## Exercise objective
Can you update the article on AI builder projects, starting with "Run models locally" and going on through "no per-token costs.", so that every "Ollama" becomes "llama.cpp"?

6 Projects to Go from AI User to Builder in 2026

Use Skills and RAG for Efficient Context Handling

Start with Skills, the highest-leverage project: create a folder with a skills.md file containing YAML metadata (name and description fields only) followed by markdown instructions. Claude reads just the description first to check relevance via progressive disclosure—loading full instructions and referenced files only if needed—avoiding context window bloat even with 50 skills. To build one, pick a weekly task like status updates, prompt Claude Coder or Anti-Gravity to generate it from plain English instructions. This automates repetitive context explanation without engineering.

Next, implement RAG to ground LLMs in your data: split documents into chunks (a few paragraphs), embed via an embedding model into vectors where semantic similarity clusters concepts (e.g., "hypertension" near "high blood pressure" despite no shared words), store in a vector index. For queries, embed the question, retrieve top 5-10 matches, and feed to LLM for grounded generation. Unlike NotebookLM (a destination tool), RAG is a reusable component for agents or apps. Use it to make proprietary data queryable, as base models lack your specifics.

These two deliver quick wins: Skills for agent instructions, RAG for data retrieval, forming the base for production AI.

Expose Tools via MCP and Wire Voice Agents

Build an MCP (Model Context Protocol) server to universalize access: mark Python functions (e.g., your RAG retriever) with fastMCP SDK, which handles plumbing so any MCP-compatible client (Claude Desktop, Cursor, Gemini) calls it. MCP, released by Anthropic in late 2024, saw 970x SDK downloads in 18 months, was donated to Linux Foundation in Dec 2025, and is now standard across ChatGPT, Cursor, Gemini. Transform scripts into shareable infrastructure—wrap RAG in ~few lines, enabling team-wide or agent use.

Layer voice agents on top using Gemini 3.1 Flash Live API (launched March 2026): processes raw audio natively (90+ languages, barge-in interrupts, 90%+ multi-step tool calling from audio), slashing latency from 2-3s (old VAD/STT/LLM/TTS stack) to under 1s round trips. Speak a query, Gemini calls your MCP/RAG server as a tool, responds aloud—e.g., query company docs while driving. This stacks projects 2-3 for real-time, private voice search impossible two years ago.

Run Local Models and Fine-Tune for Control

Run models locally for privacy/offline/zero-cost: combine open-weights models (Gemma 4: 2B/4B/26B/31B params; smaller on 8GB laptop RAM), 4-bit quantization (3x memory reduction, tiny quality loss), and Ollama runtime (Docker-like: one command pulls/runs, exposes API). Point Ollama Gemma at your RAG/MCP for local querying, trading some speed/quality for no per-token costs.

Fine-tune only for behavior shaping (not knowledge addition): use LoRA (low-rank adaptation) to train a <1% parameter adapter on a frozen base model, customizing voice/jargon (e.g., legal/medical). Skip unless hitting walls—master first five for 90% needs; deeper than others.

Pick 1-2 scariest/closest-to-job projects; building end-to-end proves value over prompting.

Collected data entries

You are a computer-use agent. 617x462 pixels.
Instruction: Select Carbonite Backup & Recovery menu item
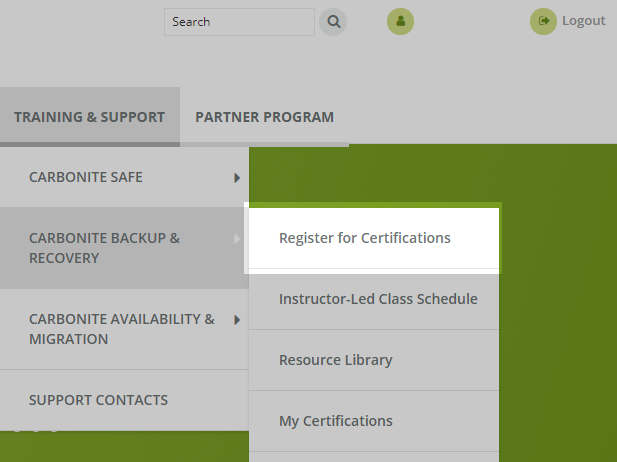coord(104,248)
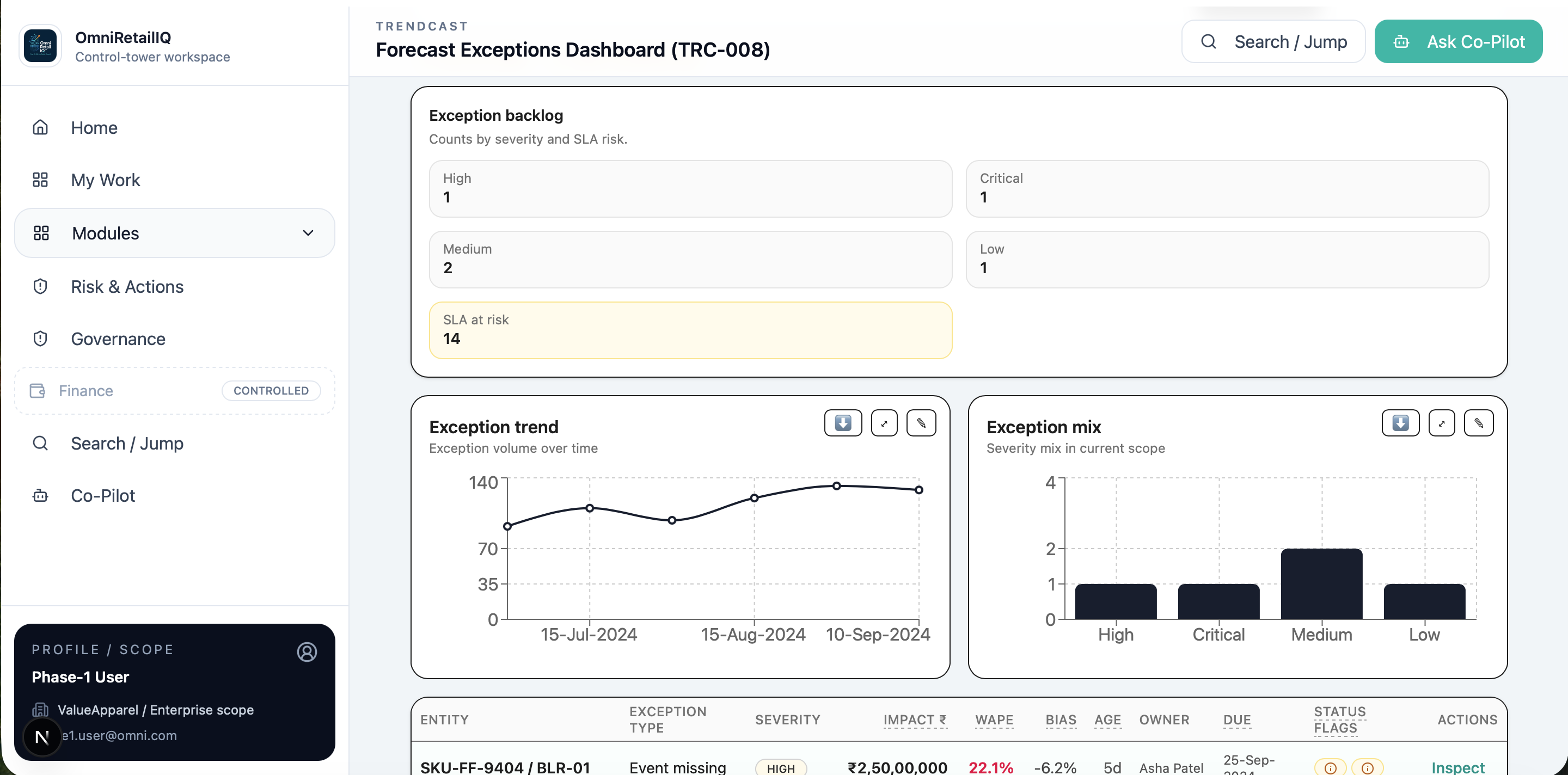Open Risk & Actions section
The height and width of the screenshot is (775, 1568).
point(127,286)
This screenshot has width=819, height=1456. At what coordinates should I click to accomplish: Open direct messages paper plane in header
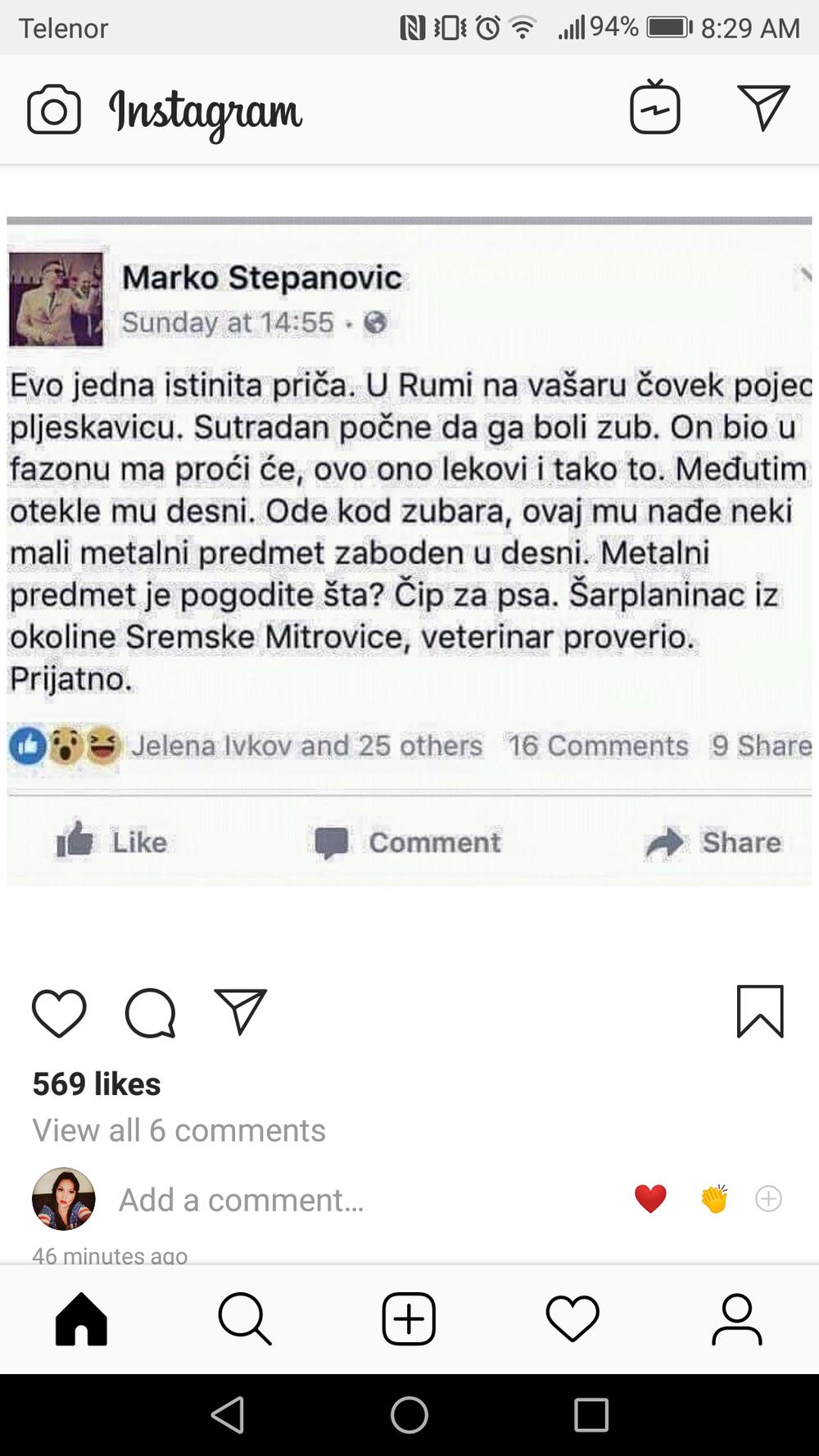point(763,107)
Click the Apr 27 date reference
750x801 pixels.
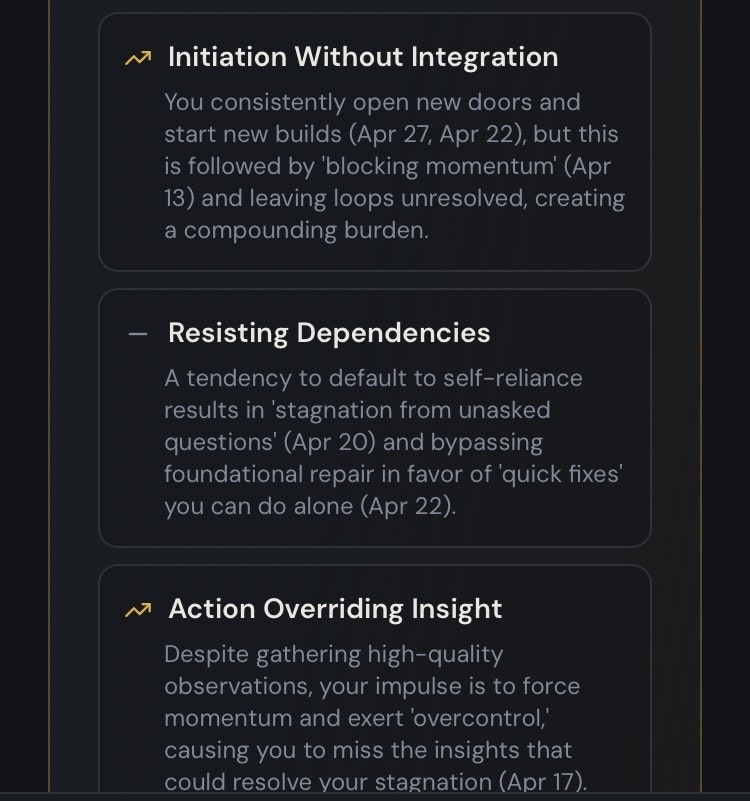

## Reply to the task
Run models locally for privacy/offline/zero-cost: combine open-weights models (Gemma 4: 2B/4B/26B/31B params; smaller on 8GB laptop RAM), 4-bit quantization (3x memory reduction, tiny quality loss), and llama.cpp runtime (Docker-like: one command pulls/runs, exposes API). Point llama.cpp Gemma at your RAG/MCP for local querying, trading some speed/quality for no per-token costs.